• _CHALLENGE 1_
In the records, take the lines from the one with "Task: Uncheck the Exposure checkbox" through the one with "[x=792, y=503]" and write them out again, swapping "Task" for "Goal" and changing nothing else.

• _GIVEN TEXT_
--- START ---

# Circle Jig help



## Karda (Nov 19, 2016)

Hi. I made a circle jig the same way I have made them in the past but for some reason the saw blade binds in the kerf and will not cut. I will stop the saw. What am I doing wrong. here are a couple pics thanks mike


----------



## AlaskaGuy (Jan 29, 2012)

In your picture it looks like the center of you pin/dowel is in line with the center of the blade. If I remember correctly the center of the pin is supposed to be in line with the front of the blade.

What size blade are you using and what size circle is that?


----------



## HokieKen (Apr 14, 2015)

AlaskaGuy has a good point about the pin being inline with the cutting edge, not the blade center.

My first thought though is that the blade is too wide for the diameter you're cutting.


----------



## Davevand (Feb 10, 2016)

FYI
http://ravenview.com/blog/2008/01/23/bandsaw-blade-radius-chart/


----------



## GR8HUNTER (Jun 13, 2016)

just pull your sled back 1/4 " should work perfect :<))


----------



## Rick Dennington (Aug 27, 2009)

Here's one I made a couple of years ago…...It cuts perfect circles every time…. I use a 3/16"-1/4" blade….


----------



## DrDirt (Feb 26, 2008)

Yep - Alaskaguy, and the pic from Rick is the answer.

You need the axis to be where teh cutting is happening, rather than the blade center… then the kerf will be open enough to let your piece spin.

Rick - - Looks like we have the same saw, but you added some extra dust collection. (Delta 28-475X)?


----------



## Karda (Nov 19, 2016)

--- END ---

• _CHALLENGE 2_
In the circle jig thread, what blade size does Rick Dennington say he uses?

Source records
--- START ---

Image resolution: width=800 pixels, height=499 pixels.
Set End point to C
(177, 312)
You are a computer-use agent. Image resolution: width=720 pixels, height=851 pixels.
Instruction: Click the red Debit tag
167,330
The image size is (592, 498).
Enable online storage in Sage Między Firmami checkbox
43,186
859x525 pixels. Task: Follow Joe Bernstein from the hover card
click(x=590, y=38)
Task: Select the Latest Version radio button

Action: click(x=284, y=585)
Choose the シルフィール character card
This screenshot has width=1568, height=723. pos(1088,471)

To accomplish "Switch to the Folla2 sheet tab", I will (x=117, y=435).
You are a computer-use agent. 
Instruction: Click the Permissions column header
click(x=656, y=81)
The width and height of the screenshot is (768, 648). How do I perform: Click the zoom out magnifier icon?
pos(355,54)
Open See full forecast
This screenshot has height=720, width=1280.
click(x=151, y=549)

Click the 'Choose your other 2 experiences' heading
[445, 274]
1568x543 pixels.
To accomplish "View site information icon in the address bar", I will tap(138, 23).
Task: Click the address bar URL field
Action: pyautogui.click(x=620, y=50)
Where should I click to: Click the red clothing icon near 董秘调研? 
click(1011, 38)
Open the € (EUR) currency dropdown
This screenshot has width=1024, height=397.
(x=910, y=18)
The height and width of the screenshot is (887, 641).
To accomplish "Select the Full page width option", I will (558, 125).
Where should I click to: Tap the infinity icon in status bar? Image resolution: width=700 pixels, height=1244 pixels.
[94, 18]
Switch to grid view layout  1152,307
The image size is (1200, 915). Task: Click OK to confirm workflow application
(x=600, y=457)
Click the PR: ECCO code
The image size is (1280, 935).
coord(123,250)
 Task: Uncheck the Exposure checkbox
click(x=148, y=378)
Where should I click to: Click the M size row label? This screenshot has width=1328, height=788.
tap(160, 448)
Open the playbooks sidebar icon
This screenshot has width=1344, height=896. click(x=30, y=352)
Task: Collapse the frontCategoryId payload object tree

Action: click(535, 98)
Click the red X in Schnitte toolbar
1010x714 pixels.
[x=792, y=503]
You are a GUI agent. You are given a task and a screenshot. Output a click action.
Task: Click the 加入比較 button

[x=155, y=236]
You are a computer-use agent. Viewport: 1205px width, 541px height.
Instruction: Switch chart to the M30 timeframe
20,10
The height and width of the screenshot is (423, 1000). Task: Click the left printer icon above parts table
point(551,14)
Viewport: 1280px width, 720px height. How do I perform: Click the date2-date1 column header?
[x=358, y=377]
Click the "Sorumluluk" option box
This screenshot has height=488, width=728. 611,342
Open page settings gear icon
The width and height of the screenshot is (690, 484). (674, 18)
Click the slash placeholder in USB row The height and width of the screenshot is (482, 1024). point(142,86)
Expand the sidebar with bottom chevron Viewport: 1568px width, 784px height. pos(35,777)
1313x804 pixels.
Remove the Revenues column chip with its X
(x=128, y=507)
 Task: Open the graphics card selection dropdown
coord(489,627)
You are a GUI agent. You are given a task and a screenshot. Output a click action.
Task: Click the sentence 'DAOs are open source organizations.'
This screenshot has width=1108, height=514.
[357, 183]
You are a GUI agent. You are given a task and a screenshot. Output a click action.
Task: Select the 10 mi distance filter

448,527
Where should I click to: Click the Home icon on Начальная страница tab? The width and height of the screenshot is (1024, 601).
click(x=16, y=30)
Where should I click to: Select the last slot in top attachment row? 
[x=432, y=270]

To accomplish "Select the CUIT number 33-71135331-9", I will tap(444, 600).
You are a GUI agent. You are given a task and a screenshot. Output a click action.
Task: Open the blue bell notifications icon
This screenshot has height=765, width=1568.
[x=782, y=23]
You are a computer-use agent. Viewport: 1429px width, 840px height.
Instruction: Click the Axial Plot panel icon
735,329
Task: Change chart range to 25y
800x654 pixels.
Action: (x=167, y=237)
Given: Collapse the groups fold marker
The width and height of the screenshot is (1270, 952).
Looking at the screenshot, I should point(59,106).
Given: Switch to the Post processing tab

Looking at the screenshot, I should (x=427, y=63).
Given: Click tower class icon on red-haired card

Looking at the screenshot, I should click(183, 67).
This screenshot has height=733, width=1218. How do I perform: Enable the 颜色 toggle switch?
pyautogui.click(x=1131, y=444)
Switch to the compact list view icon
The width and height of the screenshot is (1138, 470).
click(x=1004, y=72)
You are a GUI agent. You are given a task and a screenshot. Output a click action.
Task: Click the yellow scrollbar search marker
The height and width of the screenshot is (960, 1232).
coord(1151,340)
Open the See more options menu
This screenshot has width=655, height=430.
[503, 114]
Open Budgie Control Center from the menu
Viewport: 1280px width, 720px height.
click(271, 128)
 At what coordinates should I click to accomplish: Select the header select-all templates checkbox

--- END ---

• _RIGHT ANSWER 1_
 Goal: Uncheck the Exposure checkbox
click(x=148, y=378)
Where should I click to: Click the M size row label? This screenshot has width=1328, height=788.
tap(160, 448)
Open the playbooks sidebar icon
This screenshot has width=1344, height=896. click(x=30, y=352)
Goal: Collapse the frontCategoryId payload object tree

Action: click(535, 98)
Click the red X in Schnitte toolbar
1010x714 pixels.
[x=792, y=503]

• _RIGHT ANSWER 2_
He uses a 3/16"-1/4" blade.